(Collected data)
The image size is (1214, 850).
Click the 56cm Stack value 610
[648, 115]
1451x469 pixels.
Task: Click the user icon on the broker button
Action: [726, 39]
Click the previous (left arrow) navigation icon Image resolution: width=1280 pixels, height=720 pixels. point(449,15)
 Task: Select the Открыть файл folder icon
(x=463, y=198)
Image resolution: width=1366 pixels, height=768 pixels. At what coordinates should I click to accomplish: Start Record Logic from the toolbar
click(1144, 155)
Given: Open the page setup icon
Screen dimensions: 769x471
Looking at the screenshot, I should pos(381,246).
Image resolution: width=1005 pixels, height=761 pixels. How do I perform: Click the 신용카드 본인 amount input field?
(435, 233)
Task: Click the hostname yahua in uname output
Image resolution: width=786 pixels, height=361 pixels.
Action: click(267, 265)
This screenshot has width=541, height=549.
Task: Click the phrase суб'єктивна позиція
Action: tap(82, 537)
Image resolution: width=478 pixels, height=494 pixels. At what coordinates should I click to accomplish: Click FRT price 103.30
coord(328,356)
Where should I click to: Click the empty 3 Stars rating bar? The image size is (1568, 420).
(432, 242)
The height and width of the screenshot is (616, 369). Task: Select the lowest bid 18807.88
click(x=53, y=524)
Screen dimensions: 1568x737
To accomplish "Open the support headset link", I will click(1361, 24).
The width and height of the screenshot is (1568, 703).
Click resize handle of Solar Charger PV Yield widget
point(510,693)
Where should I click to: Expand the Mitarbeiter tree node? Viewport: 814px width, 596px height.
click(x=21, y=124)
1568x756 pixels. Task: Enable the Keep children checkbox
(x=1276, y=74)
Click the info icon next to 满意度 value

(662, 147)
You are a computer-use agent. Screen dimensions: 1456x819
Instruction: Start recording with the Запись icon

→ **Exercise**
Each record above must be restated in full, word for word.

→ **Output**
The image size is (1214, 850).
Click the 56cm Stack value 610
[648, 115]
1451x469 pixels.
Task: Click the user icon on the broker button
Action: [726, 39]
Click the previous (left arrow) navigation icon Image resolution: width=1280 pixels, height=720 pixels. point(449,15)
 Task: Select the Открыть файл folder icon
(x=463, y=198)
Image resolution: width=1366 pixels, height=768 pixels. At what coordinates should I click to accomplish: Start Record Logic from the toolbar
click(1144, 155)
Given: Open the page setup icon
Screen dimensions: 769x471
Looking at the screenshot, I should pos(381,246).
Image resolution: width=1005 pixels, height=761 pixels. How do I perform: Click the 신용카드 본인 amount input field?
(435, 233)
Task: Click the hostname yahua in uname output
Image resolution: width=786 pixels, height=361 pixels.
Action: click(267, 265)
This screenshot has width=541, height=549.
Task: Click the phrase суб'єктивна позиція
Action: tap(82, 537)
Image resolution: width=478 pixels, height=494 pixels. At what coordinates should I click to accomplish: Click FRT price 103.30
coord(328,356)
Where should I click to: Click the empty 3 Stars rating bar? The image size is (1568, 420).
(432, 242)
The height and width of the screenshot is (616, 369). Task: Select the lowest bid 18807.88
click(x=53, y=524)
Screen dimensions: 1568x737
To accomplish "Open the support headset link", I will click(1361, 24).
The width and height of the screenshot is (1568, 703).
Click resize handle of Solar Charger PV Yield widget
point(510,693)
Where should I click to: Expand the Mitarbeiter tree node? Viewport: 814px width, 596px height.
click(x=21, y=124)
1568x756 pixels. Task: Enable the Keep children checkbox
(x=1276, y=74)
Click the info icon next to 满意度 value

(662, 147)
You are a computer-use agent. Screen dimensions: 1456x819
Instruction: Start recording with the Запись icon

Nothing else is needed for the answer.